[Numpy-discussion] Byte aligned arrays

Henry Gomersall heng at cantab.net
Wed Dec 19 11:47:25 EST 2012


On Wed, 2012-12-19 at 15:57 +0000, Nathaniel Smith wrote:
> Not sure which interface is more useful to users. On the one hand,
> using funny dtypes makes regular non-SIMD access more cumbersome, and
> it forces your array size to be a multiple of the SIMD word size,
> which might be inconvenient if your code is smart enough to handle
> arbitrary-sized arrays with partial SIMD acceleration (i.e., using
> SIMD for most of the array, and then a slow path to handle any partial
> word at the end). OTOH, if your code *is* that smart, you should
> probably just make it smart enough to handle a partial word at the
> beginning as well and then you won't need any special alignment in the
> first place, and representing each SIMD word as a single numpy scalar
> is an intuitively appealing model of how SIMD works. OTOOH, just
> adding a single argument np.array() is a much simpler to explain than
> some elaborate scheme involving the creation of special custom dtypes.

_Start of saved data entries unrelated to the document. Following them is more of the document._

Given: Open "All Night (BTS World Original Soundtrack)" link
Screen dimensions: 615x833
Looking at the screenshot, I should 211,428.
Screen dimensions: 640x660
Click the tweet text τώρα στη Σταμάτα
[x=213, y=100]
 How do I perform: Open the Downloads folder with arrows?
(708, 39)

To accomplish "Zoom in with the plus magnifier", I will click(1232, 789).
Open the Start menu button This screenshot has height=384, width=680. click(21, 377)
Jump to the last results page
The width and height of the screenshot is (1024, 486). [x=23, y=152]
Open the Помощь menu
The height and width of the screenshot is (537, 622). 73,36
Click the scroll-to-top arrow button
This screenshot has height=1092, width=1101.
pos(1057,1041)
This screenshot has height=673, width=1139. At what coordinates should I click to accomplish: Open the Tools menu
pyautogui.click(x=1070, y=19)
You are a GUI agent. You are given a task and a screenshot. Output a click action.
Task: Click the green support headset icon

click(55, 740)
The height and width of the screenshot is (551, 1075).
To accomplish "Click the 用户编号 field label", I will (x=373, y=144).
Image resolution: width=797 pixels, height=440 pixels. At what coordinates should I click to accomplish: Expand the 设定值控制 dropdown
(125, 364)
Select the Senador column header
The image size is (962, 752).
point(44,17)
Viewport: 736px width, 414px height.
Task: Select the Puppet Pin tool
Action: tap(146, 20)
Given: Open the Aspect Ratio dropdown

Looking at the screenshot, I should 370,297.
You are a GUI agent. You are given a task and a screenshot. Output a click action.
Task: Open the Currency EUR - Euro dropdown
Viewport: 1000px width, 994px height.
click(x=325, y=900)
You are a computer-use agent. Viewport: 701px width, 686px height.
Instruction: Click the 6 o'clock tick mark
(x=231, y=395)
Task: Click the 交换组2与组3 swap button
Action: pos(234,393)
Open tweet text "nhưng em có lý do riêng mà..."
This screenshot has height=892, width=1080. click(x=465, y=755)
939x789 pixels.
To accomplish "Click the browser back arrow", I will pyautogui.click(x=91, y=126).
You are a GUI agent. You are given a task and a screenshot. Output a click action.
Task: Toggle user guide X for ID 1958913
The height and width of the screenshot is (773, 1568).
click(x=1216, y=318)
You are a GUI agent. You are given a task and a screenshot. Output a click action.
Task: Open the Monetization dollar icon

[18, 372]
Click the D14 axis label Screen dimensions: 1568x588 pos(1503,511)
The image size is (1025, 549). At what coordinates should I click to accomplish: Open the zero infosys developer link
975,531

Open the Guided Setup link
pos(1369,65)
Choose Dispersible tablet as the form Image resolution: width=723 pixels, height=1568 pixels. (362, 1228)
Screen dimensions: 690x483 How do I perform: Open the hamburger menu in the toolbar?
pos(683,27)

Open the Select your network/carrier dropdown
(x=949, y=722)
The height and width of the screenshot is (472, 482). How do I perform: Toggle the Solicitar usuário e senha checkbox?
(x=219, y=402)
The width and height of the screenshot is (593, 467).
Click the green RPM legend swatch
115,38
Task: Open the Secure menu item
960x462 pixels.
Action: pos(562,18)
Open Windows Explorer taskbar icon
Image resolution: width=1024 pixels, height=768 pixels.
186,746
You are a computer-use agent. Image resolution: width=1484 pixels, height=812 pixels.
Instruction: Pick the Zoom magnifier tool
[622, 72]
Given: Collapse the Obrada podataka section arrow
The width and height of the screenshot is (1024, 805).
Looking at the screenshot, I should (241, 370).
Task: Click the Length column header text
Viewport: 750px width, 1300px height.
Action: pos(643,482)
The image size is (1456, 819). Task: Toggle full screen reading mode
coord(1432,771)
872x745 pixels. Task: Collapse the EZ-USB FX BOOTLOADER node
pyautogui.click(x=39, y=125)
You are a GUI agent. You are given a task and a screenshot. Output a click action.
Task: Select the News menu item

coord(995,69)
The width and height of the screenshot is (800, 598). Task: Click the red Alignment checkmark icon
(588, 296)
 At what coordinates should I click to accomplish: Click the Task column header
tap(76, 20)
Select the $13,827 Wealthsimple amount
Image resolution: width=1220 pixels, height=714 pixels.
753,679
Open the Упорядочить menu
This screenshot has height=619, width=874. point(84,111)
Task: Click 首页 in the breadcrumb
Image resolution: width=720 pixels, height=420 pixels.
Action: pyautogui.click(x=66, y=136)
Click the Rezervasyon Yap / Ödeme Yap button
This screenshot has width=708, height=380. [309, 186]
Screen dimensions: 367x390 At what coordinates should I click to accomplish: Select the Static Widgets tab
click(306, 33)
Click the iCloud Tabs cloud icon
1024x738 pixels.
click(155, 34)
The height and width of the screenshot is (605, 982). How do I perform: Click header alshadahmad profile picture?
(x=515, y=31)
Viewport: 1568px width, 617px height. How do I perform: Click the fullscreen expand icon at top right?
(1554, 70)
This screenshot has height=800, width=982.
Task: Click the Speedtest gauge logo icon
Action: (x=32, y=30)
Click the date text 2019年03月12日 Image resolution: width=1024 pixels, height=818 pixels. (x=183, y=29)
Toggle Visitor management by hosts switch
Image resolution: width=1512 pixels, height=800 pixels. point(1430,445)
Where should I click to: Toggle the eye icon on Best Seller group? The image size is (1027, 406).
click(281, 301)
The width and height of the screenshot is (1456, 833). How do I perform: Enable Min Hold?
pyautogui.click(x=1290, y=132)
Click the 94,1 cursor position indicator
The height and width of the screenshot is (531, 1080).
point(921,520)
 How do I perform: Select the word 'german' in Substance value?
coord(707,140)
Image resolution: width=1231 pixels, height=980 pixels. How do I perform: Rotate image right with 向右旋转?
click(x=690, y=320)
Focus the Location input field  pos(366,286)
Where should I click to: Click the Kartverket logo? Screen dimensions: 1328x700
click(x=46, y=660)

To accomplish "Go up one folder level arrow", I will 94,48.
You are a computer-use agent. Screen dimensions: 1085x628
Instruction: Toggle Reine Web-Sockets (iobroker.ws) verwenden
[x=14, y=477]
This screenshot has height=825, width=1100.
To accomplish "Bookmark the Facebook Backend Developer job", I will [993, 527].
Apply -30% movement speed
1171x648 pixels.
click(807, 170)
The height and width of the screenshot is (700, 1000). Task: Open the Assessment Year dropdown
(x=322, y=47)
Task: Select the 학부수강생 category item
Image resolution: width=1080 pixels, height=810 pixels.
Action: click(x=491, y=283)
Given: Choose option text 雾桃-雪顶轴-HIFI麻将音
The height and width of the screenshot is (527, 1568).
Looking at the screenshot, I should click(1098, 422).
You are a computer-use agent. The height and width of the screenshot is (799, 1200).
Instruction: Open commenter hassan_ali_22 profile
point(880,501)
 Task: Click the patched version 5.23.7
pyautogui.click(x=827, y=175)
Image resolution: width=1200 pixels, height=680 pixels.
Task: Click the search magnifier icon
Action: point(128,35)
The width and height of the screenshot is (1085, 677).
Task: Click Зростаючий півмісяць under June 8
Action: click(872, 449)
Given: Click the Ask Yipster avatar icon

If it helps, my use-case is in wrapping the FFTW library. This _is_
smart enough to deal with unaligned arrays, but it just results in a
performance penalty. In the case of an FFT, there are clearly going to
be issues with the powers of two indices in the array not lying on a
suitable n-byte boundary (which would be the case with a misaligned
array), but I imagine it's not unique.

The other point is that it's easy to create a suitable power of two
array that should always bypass any special case unaligned code (e.g.
with floats, any multiple of 4 array length will fill every 16-byte
word).

Finally, I think there is significant value in auto-aligning the array
based on an appropriate inspection of the cpu capabilities (or
alternatively, a function that reports back the appropriate SIMD
alignment). Again, this makes it easier to wrap libraries that may
function with any alignment, but benefit from optimum alignment.